| Text section |
"""

The various rules that have been formulated by courts of equity in attempting to make equitable adjustments of the rights of the occupant, on the one hand, to the value of the improvements and the taxes paid, and, on the other hand, of the owner to the rents and profits, were based upon such principles of equity as in the opinion of those courts were right. In the uncertainty of these decisions, the betterment act was enacted to definitely fix these respective rights, and it fixed as a -substantive right for the owner of the land the rents of the lands for the period therein named, with the improvements which the lands then possessed. The general rule adopted by the courts for the measure of damages in cases for the recovery of mesne profits is the fair rental value of the lands during the period of the withholding. Analogous to that .ruling, the measure of rents and profits which are recovered under the betterment act is the fair rental value of the lands in their improved condition during the period named in the betterment act. This means the net rents — that is to say, the amounts expended for necessary repairs and for such necessary expenses as under the custom of the country have been paid for management and collection of the rents should be deducted from the gross rental value. This is on the theory that the owner would have had to have done this. Warvelle on Ejectment, § 543; Wallace v. Berdell, 101 N. Y. 13; Hodgkins v. Price, 141 Mass. 162.

It is urged by appellants that Cora and Jesse McDonald should not be charged with the rents for the years of 1900 and 1901, because the rents for those years were .actually not collected or received by them but by W. D. McDonald, who has since died, and whose estate is not brought into this restitution suit. But these appellants became entitled to the value of the improvements, for which they are allowed a recovery, which were placed upon the lands, not by them, but by him under whom' they claim, and he would be chargeable with these rents. To the extent of the fund so received by them for such improvements, it is but equitable that they should be charged with said rents; and, inasmuch as the value of the improvements exceeds the amount of the rents for those years, they should be charged with the entire rents of those years.

The rents of the .lands that accrued prior to December 20, 1899, cannot be recovered by the appellee, by virtue of the betterment act; but upon equitable principles these rents should be set off without restriction against the claim of appellants for reimbursement of the purchase money received by the appellee.’ The appellants are entitled in equity to recover such portion of the purchase money paid under said invalid sale for said land which was actually received by the appellee, for the reason that appellee now recovers the land, which was the sole consideration for t'he money so paid, and it is but equitable that reimbursement should be made therefor. But during the years prior to 1900 those paying the purchase money received the rents and profits from these lands, and therefore, upon equitable principles, those mesne profits for the full period, and without restriction, should be applied on such claim for reimbursement of the purchase money.

It is urged by t'he appellants that for the years prior 'to 1900 they should not be .charged with the mesne profits from improvements made by them, but only with the profits of the lands in the condition that they were when McDonald took possession. But it is unnecessary to pass upon this contention, for the reason that, according to the value of the rents as found by the master, and which finding is approved, the rents of the lands with only said original improvements would exceed the largest amount of said purchase'money that can be claimed to have been received by the appellee; and this is true when the purchase money and the rents are apportioned to the respective tracts occupied by the respective appellants.

"""

| Given records |
"""

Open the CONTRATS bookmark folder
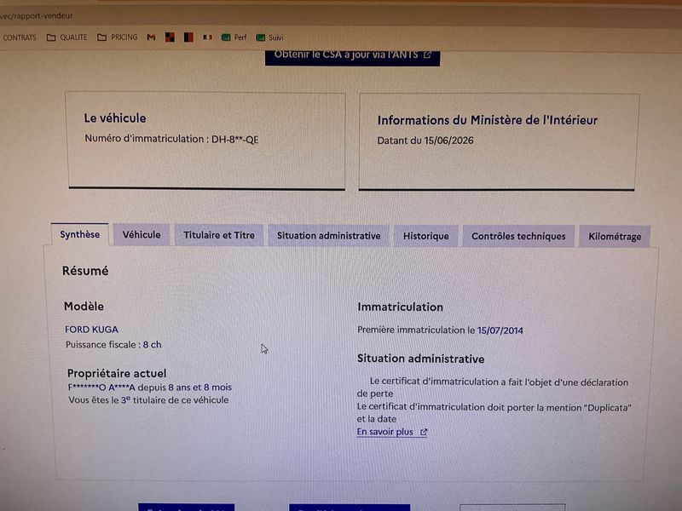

"""
"""

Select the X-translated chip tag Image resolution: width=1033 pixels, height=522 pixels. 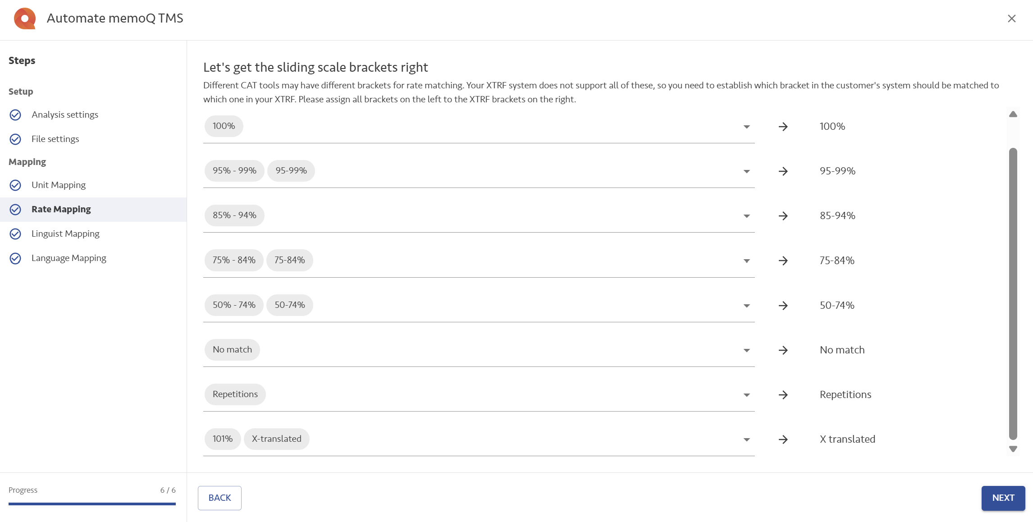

"""

| Required tasks |
1. Using the court opinion on betterment-act rents, say whether each statement agrees with it, answering yes or no and quoting the deciding words: (a) Under the betterment act, rents are measured by the fair rental value of the lands in their improved condition. (b) The appellee can recover, under the betterment act, rents that accrued before December 20, 1899. (c) The court rules on the appellants' claim that, for the years before 1900, they should not be charged with mesne profits from their own improvements.
2. Carry on the court opinion on betterment-act rents and improvements, beginning after its final sentence.
The records play no part in what comes next.

| Answers below |
1.
(a) Yes: "the measure of rents and profits which are recovered under the betterment act is the fair rental value of the lands in their improved condition during the period named in the betterment act."
(b) No: "cannot be recovered by the appellee, by virtue of the betterment act"
(c) No: "it is unnecessary to pass upon this contention"

2.
Upon the tract of land occupied- by appellant Bond a house was burned and rebuilt by the occupant. This house had been insured by the occupant for a number of years for $1,050, and the insurance money was collected by the occupant. This sum was by the master charged to the appellant Bond as a part of the rents, but was disallowed by the special chancellor. The contract of insurance was a personal contract of appellant Bond, and the consideration was paid solely by her. The insurance money, therefore, did not in law arise from the property, but was payable to the appellant Bond by reason of her personal contract with the insurance company. She was therefore not chargeable therewith. Roesch v. Johnson, 69 Ark. 30; Langford v. Searcy College, 73 Ark. 211.

The appellee is entitled to recover interest on all rents from the time they were received by appellants and those under whom they claim. 15 Cyc. 208; Nunn v. Lynch 89 Ark. 41. Likewise the appellants are entitled to recover all taxes and the interest on all taxes paid by them and those under- whom they hold the land from the time such taxes were paid.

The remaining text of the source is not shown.